I was berated by a colleague a couple of weeks ago after he read a previous article of mine on the pretentiousness that surrounds training and development (see  He felt strongly that as a consultant, I should be flying the flag for our profession, rather than holding it up as an object of derision. (You see how wonderfully upfront we all are with our Clear and Helpful Feedback.  Don’t worry, I’ll get him back somehow.)

Being a self-aware kind of a guy, I looked deep into my soul on this one.  My mission to root out the unhelpful excesses of my compatriots was clearly not going well.  I felt like a vicar threatened with excommunication for questioning the Church’s interpretation of the Bible (not that I’m over-dramatising this, you understand.)  It’s not too tenuous a simile: after all, consultancy is all about faith.

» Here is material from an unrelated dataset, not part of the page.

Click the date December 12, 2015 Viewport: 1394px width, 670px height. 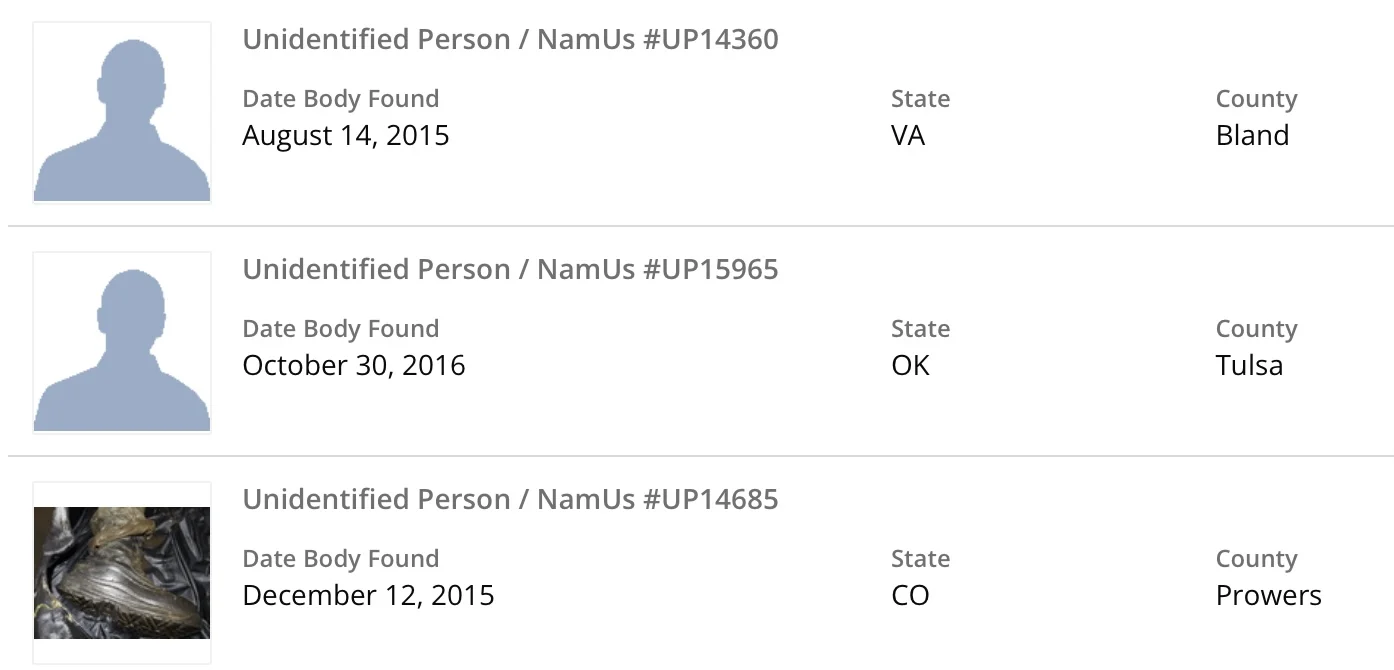(368, 595)
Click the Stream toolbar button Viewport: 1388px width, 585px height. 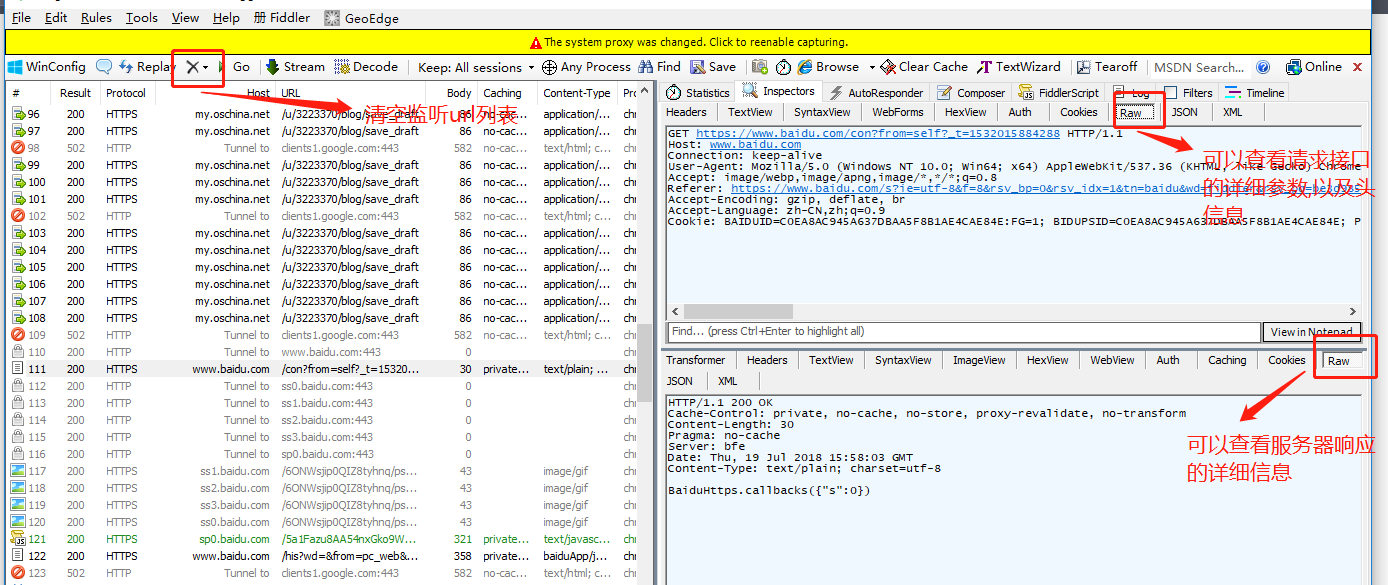(295, 67)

Consultants, like religious devotees, look at the world as if it is axiomatic that our Way is the only Way.  Hence we don’t take too kindly to heretics questioning the basis of our belief.

Heresy is not the only challenge: consultancy is also highly susceptible to blasphemous writings by outsiders claiming our whole faith is built on sand (I speak with some gravitas on this one: I once wrote a marketing document which was subsequently described by Lucy Kellaway in the FT as “hair-raisingly pretentious”).  Non-believers find it hard to credit the devotion that management consultants inspire among their client followers, and therefore feel obliged to knock it. But, like all religious adherents, I can happily defend my own heresy as the necessary act of wrestling with my conviction, while at the same time wholeheartedly denouncing these ignorant blasphemers (don’t get me started on Francis Wheen’s “hilarious” anti-consultant Christmas stocking filler…)

In fact, the more I think about it, the more I feel Consultancy ought to be officially recognised as a religion.  After all:

-         It has a large body of sacred writings, which nobody can prove are true but which are nevertheless taken as Gospel;

-         It has produced a series of prophets and gurus, who create an unquestioning fervour among their disciples;

-         People turn to it in despair, looking for a way to lessen their burden;

-         Its followers willingly donate all their money, without feeling they have to check how it’s being spent;

More importantly, you can choose which consultant religion suits you best.  Some of the most popular disciplines are:

- The Christian approach: The consultant is a messiah, who mingles with ordinary employees dropping pearls of wisdom. If you follow the consultant’s teachings you are guaranteed salvation – at some unspecified point in the future.

- The Hindu approach: The client is stuck in a repeated business cycle from which s/he wishes to escape.  Having originally hired one consultant, three turn up: one who creates new systems, one who tries to preserve what’s already there, and one who destroys everything.

- The Sikh approach: there is only one original and true Guru (i.e. Peter Drucker) – all gurus since are merely following the same path.

- The Islamic approach: The Consultant exists, but is never seen or heard. Although you believe you have free will, The Consultant has already decided what will happen, being omnipotent and omniscient.

- The Buddhist approach: The client focuses on his or her suffering, hoping for enlightenment.  The consultant does not interfere directly, but occasionally makes incomprehensible pronouncements.

- The Taoist approach: Actually, I have a story from when I worked at (insert name of global consulting firm here) which perfectly illustrates how our profession has taken on board the Taoist principle of ‘wu wei’.  A consultant from the London office was paid to fly to New York and facilitate a one-day senior team meeting.  A few days later, his boss got a call from a furious client who reported that the consultant had sat in the corner all day and said nothing.  Summoned to explain himself, he said, simply: “I didn’t feel there was anything I could usefully contribute.”  I have an urge to defend his actions (oh yes I can…); but I’ll save it for another issue lest, like all religious individuals, I am written off as barking mad.